# Index Funds



## jarmstrongnz (22 May 2014)

Hi there,

Done a search on index funds. Looking at my options deciding between STW and IOZ. I hear a lot supporting STW on these forums and not much talk of IOZ. IOZ offers lower expense ratio (0.19 vs 0.29) but still seems to be the less favourable option? is there more difference to them than just this? Also - is the ASX MSCI 200 index different to the ASX S&P200 index? 

Cheers


----------



## DeepState (22 May 2014)

jarmstrongnz said:


> Hi there,
> 
> Done a search on index funds. Looking at my options deciding between STW and IOZ. I hear a lot supporting STW on these forums and not much talk of IOZ. IOZ offers lower expense ratio (0.19 vs 0.29) but still seems to be the less favourable option? is there more difference to them than just this? Also - is the ASX MSCI 200 index different to the ASX S&P200 index?
> 
> Cheers




IOZ is run by BlackRock iShares which is now the world's largest ETF provider.  Their scale allows them to provide a lower cost option for a similar product.  The difference between the MSCI and S&P representations of the Australian market are not worth your concern.  It just comes down to technical points of limited consequence.  Both represent a very similar exposure to the Australian equity market.


----------



## jarmstrongnz (23 May 2014)

Great info thanks. Exactly what I need to know. Are there any other factors i need to consider when deciding between the two. I suppose I am just curious that stw is by far the more popular choice of the two but as far as I can tell ioz seems the more favorable option (lower expense ratio)... Cheers


----------



## DeepState (23 May 2014)

jarmstrongnz said:


> Great info thanks. Exactly what I need to know. Are there any other factors i need to consider when deciding between the two. I suppose I am just curious that stw is by far the more popular choice of the two but as far as I can tell ioz seems the more favorable option (lower expense ratio)... Cheers




The biggest one is that portfolio activity from unit creation and destruction for insto and large clients disturbs tax parcels within the ETF.  If a pile of large accounts redeems units rather than seeks to sell them on the market, this may lead to tax realisations that will be distributed to you.

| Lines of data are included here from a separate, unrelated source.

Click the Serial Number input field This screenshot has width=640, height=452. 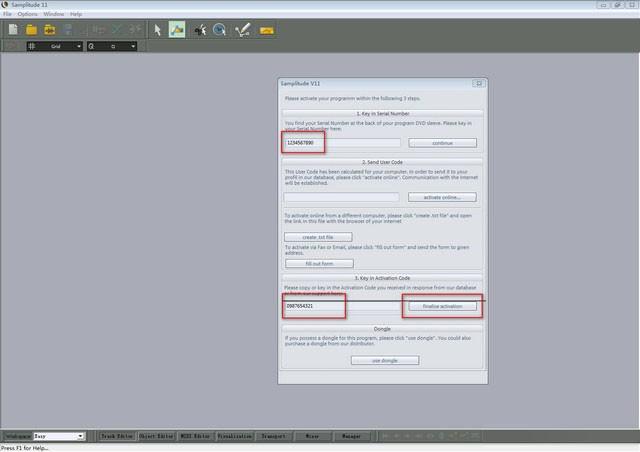[342, 143]
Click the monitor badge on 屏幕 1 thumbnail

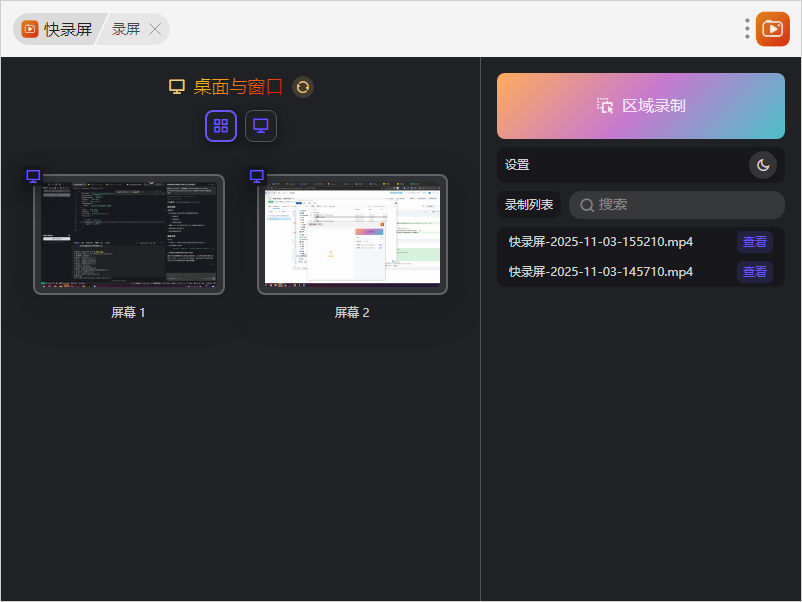pos(33,176)
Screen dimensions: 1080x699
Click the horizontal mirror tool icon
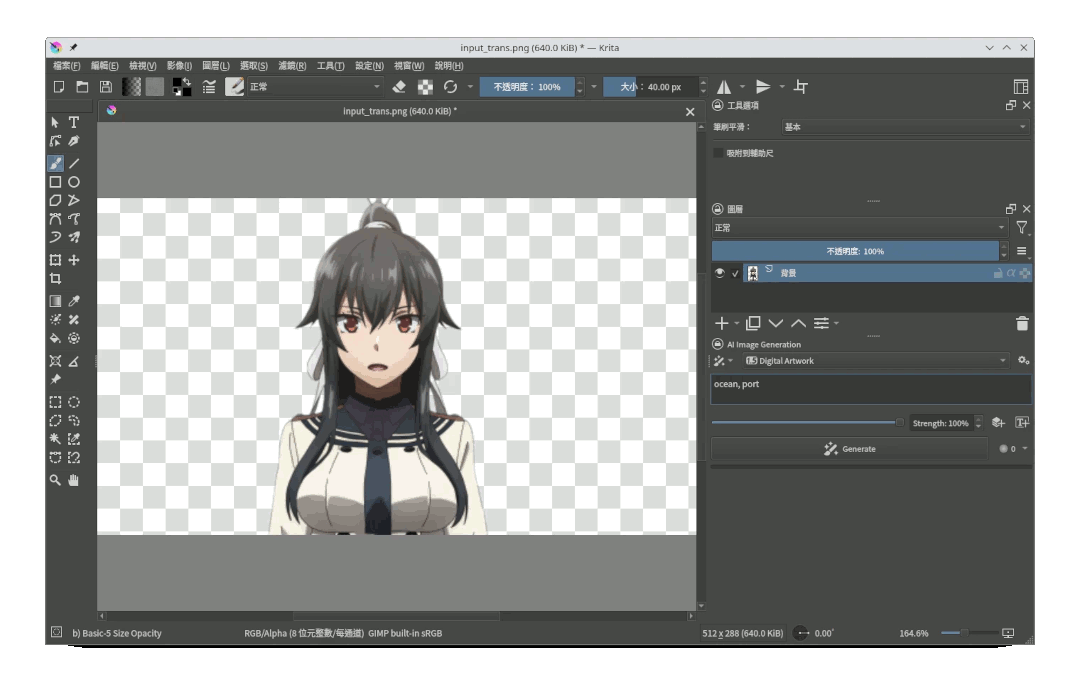[724, 87]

In the ideal, you would want the unit with proportionately the least unrealized capital gains so that such activity does not lead to distributions of capital gains to you when flows in and out of the unit via in specie activity is not as detrimental to you.  Finding out this info might be hard, but a call through to the clients service people to enquire is only the cost of a phone call.

STW has been around a lot longer than IOZ which is why it may be the more popular.  But they aren't materially different in portfolio management.


----------



## Tightwad (23 May 2014)

have a look at VHY, low fee and better dividend than STW

http://www.switzersuperreport.com.au/2011/high-income-etf-smsf/


----------



## So_Cynical (23 May 2014)

jarmstrongnz said:


> Are there any other factors i need to consider when deciding between the two. I suppose I am just curious that stw is by far the more popular choice of the two but as far as I can tell ioz seems the more favorable option (lower expense ratio)... Cheers




STW Market capitalisation = $2,342,721,927
IOZ Market capitalisation = $318,883,933

Some say size matters and i imagine there must be some flow on to liquidity.


----------



## DeepState (23 May 2014)

So_Cynical said:


> STW Market capitalisation = $2,342,721,927
> IOZ Market capitalisation = $318,883,933
> 
> Some say size matters and i imagine there must be some flow on to liquidity.




Good thing to consider.  For large sizes of investment...and large is not that large, say couple of $100k, you actually get units created after an index is built and added to the investment pool.  Same thing on destruction.  As a result, given the same process of creation and destruction of units is the same for both, effective liquidity should be identical for larger players.  For smaller players, you are transacting more traditionally. I'm not sure if the bid/ask spread for STW is narrower than IOZ.  Given the tight arbitrage relationships which apply, I doubt it would matter that much if you are not intent on hammering the market.  Both ETFs will likely give you fair values so you know what it should be before you trade.


----------



## jarmstrongnz (23 May 2014)

Cheers for the info guys although a lot of what you are saying is starting to go above my head.. to explain my situation a bit. Ive dabbled in the share market over the past few years with a little bit of success, just learning the basics. Now wanting to apply Buffett's long term strategy reccomendation of investing in a broad, low cost index fund and reinvest dividends. He reccomends S&P500 Vanguard, and I was trying to find the closest aussie equivalent.


----------



## DeepState (23 May 2014)

jarmstrongnz said:


> Cheers for the info guys although a lot of what you are saying is starting to go above my head.. to explain my situation a bit. Ive dabbled in the share market over the past few years with a little bit of success, just learning the basics. Now wanting to apply Buffett's long term strategy reccomendation of investing in a broad, low cost index fund and reinvest dividends. He reccomends S&P500 Vanguard, and I was trying to find the closest aussie equivalent.




Both are suitable.  You  can also go to Vanguard and buy their Aust eq fund rather than invest in an ETF.


----------